Le pourvoi est formé par une déclaration orale ou écrite que la partie ou tout mandataire muni d'un pouvoir spécial fait, remet ou adresse par pli recommandé soit au greffe du tribunal d'instance qui a rendu la décision attaquée, soit au greffe de la Cour de cassation. La déclaration indique les nom, prénoms et adresse du demandeur au pourvoi, ainsi que, s'il y a lieu, les nom, prénoms et adresse du ou des défendeurs au pourvoi.

A peine d'irrecevabilité du pourvoi, prononcée d'office, la déclaration doit contenir un énoncé des moyens de cassation invoqués et être accompagnée d'une copie de la décision attaquée.

Le greffe qui reçoit le pourvoi procède à son enregistrement. Il mentionne la date à laquelle le pourvoi est formé et délivre ou adresse par lettre simple récépissé de la déclaration. S'il y a un défendeur, le greffe qui a reçu le pourvoi lui adresse aussitôt copie de la déclaration par lettre recommandée avec demande d'avis de réception. Cette notification reproduit la teneur de l'article R. 15-5.

Lorsque le pourvoi a été formé au tribunal d'instance, le greffe de ce tribunal transmet immédiatement au greffe de la Cour de cassation le dossier de l'affaire avec la déclaration ou sa copie, la copie de la décision attaquée ainsi que les documents relatifs à la notification de celle-ci et, s'il y a un défenseur, les documents relatifs à la notification du pourvoi à ce dernier. Il transmet au greffe de la Cour de cassation toute pièce qui lui parviendrait ultérieurement.

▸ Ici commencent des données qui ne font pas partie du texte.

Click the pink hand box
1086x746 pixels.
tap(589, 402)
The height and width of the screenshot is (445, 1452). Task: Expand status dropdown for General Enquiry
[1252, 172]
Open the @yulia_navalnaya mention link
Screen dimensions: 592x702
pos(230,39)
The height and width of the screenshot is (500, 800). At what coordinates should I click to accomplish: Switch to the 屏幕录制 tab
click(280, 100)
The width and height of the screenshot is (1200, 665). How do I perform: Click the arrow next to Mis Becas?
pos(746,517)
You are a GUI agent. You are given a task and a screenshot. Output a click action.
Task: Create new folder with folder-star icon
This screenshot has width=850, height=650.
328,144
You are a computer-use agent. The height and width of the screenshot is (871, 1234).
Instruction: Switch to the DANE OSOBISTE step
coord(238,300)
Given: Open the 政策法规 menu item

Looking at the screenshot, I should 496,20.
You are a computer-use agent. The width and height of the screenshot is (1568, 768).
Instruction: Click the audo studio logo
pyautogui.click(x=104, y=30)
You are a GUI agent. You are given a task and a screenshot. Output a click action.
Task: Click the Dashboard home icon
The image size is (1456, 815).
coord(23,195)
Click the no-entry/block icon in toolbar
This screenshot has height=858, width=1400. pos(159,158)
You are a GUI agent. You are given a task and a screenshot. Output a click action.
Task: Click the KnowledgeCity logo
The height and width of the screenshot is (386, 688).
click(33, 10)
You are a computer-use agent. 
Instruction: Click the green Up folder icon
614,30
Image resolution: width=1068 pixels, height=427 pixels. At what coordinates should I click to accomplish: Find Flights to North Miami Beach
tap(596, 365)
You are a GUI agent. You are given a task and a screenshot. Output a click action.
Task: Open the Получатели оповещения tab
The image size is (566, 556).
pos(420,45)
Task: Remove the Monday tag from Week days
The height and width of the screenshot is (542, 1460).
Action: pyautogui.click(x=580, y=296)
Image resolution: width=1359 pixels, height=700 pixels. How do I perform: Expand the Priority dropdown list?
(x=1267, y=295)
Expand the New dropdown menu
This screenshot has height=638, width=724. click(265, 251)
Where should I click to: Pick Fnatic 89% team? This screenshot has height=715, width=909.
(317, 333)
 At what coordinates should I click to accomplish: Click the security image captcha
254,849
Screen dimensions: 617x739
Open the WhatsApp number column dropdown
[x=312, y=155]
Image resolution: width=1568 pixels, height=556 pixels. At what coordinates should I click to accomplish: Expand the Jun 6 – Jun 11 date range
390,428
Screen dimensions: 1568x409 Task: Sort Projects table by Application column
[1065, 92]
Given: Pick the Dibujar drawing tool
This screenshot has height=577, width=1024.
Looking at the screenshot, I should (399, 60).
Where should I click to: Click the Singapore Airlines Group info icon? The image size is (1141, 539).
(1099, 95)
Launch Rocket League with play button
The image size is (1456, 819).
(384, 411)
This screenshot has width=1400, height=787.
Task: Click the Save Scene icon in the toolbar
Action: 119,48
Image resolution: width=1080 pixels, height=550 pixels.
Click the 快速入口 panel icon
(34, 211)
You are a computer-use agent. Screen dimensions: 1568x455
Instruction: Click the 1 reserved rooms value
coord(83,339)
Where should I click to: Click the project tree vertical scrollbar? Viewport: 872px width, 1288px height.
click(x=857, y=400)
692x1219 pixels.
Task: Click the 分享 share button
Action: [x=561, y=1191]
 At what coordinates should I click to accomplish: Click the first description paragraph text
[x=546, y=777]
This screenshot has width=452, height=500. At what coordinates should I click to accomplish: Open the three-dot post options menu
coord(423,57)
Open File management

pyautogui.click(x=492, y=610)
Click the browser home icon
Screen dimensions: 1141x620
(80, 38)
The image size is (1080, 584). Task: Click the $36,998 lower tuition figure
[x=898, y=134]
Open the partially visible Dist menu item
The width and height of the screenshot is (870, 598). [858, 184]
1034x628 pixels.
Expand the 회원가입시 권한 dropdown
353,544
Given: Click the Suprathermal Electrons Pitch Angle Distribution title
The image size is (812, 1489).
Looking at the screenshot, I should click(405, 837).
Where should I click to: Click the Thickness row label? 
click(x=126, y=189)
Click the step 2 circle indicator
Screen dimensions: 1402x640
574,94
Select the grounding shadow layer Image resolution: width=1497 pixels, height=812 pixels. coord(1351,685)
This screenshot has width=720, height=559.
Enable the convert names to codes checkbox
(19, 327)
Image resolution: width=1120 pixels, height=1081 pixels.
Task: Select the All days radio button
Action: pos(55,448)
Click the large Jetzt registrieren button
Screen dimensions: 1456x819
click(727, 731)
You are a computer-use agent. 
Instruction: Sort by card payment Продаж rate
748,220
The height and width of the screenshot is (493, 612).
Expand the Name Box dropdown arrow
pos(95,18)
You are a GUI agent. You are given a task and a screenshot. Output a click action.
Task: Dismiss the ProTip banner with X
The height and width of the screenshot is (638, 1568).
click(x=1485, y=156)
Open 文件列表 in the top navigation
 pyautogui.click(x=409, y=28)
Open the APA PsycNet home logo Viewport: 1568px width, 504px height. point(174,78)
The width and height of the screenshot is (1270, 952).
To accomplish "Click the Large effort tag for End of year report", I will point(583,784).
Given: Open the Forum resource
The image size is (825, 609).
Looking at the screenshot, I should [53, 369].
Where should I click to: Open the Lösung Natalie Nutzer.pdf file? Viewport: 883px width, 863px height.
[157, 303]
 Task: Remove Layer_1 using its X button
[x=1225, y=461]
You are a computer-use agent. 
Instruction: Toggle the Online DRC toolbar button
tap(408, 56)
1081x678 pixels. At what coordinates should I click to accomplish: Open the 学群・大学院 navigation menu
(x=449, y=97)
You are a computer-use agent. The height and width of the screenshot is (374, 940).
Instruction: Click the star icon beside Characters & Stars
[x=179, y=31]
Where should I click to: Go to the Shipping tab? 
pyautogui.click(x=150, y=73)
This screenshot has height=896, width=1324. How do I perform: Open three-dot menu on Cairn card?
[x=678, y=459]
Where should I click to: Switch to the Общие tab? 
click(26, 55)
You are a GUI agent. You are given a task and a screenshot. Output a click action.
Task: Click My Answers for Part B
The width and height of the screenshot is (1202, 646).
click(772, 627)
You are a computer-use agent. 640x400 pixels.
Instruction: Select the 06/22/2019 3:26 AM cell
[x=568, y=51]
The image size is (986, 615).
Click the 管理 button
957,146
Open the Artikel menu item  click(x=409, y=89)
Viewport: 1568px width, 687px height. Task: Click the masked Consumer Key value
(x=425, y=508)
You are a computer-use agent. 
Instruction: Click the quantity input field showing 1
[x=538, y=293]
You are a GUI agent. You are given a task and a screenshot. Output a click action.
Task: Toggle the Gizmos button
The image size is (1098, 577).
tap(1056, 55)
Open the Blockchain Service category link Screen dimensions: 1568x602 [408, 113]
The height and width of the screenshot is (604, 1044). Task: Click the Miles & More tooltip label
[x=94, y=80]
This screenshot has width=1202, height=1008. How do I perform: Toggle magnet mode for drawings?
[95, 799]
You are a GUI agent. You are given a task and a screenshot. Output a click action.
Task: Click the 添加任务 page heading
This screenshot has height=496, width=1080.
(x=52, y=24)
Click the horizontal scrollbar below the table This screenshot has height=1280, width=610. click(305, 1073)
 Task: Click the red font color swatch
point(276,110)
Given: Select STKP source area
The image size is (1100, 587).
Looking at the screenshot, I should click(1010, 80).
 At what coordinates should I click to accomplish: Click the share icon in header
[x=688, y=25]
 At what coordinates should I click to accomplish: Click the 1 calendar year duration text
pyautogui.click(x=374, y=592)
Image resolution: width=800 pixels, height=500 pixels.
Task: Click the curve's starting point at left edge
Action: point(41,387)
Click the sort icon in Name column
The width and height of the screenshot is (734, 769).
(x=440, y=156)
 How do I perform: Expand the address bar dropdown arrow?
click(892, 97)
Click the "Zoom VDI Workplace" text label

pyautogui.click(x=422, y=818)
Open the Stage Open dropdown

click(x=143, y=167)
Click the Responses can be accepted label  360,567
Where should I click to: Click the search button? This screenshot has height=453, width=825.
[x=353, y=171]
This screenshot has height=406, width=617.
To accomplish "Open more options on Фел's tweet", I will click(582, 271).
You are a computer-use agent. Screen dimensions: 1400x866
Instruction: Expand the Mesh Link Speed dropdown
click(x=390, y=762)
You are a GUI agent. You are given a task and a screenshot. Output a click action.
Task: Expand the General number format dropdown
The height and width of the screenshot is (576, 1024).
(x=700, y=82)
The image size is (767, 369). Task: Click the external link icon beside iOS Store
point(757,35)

Lorsque le pourvoi a été formé à la Cour de cassation, le greffe de la Cour de cassation demande immédiatement le dossier de l'affaire ainsi que les documents relatifs à la décision attaquée au greffe du tribunal d'instance qui a rendu la décision.

Dès qu'il a reçu la copie de la déclaration du pourvoi, le défendeur au pourvoi remet sans délai contre récépissé ou adresse par lettre recommandée au greffe de la Cour de cassation un mémoire en réponse. Il en notifie une copie au demandeur.

Les parties sont dispensées du ministère d'un avocat au Conseil d'Etat et à la Cour de cassation. Si les parties ou l'une d'elles chargent un avocat au Conseil d'Etat et à la Cour de cassation de les ou de la représenter, les dispositions des articles 974 à 982 du code de procédure civile ne sont pas applicables.

Lorsqu'un avocat au Conseil d'Etat et à la Cour de cassation a déclaré au greffe de la Cour de cassation qu'il représentait une partie, la notification de la copie du mémoire peut être faite à cet avocat, le cas échéant par voie de notification entre avocats. La remise à l'avocat, contre récépissé, d'une copie du mémoire, portant cachet à date du greffe, vaut notification.

Le dernier jour de février de chaque année, la commission administrative de chaque bureau de vote opère toutes les rectifications régulièrement ordonnées et arrête définitivement la liste électorale. Dans les communes où une commission administrative est chargée de dresser la liste générale des électeurs, cette commission arrête le même jour, définitivement, la liste générale de la commune.

La liste électorale et le tableau définitif des rectifications apportées à la précédente liste électorale sont déposés en mairie.

Le maire transmet dans les huit jours au préfet une copie de la liste électorale générale de la commune soit sur support papier, soit sur support informatique, soit par voie dématérialisée dans les conditions fixées par un arrêté du ministre de l'intérieur, accompagnée d'une copie du ou des tableaux définitifs des rectifications apportées à la précédente liste électorale.

A la demande du préfet, le maire lui transmet la liste électorale établie par bureau de vote.

Tout électeur peut prendre communication et copie de la liste électorale et des tableaux rectificatifs à la mairie, ou à la préfecture pour l'ensemble des communes du département à la condition de s'engager à ne pas en faire un usage purement commercial.

La liste électorale reste jusqu'au dernier jour de février de l'année suivante, telle qu'elle a été arrêtée, sauf les changements résultant des décisions du tribunal d'instance ou d'arrêts de la Cour de cassation, les radiations des électeurs décédés, les rectifications opérées en cours d'année par la commission administrative en application de l'article L. 40, ainsi que les inscriptions d'office prononcées en application du deuxième alinéa de l'article L. 11-2.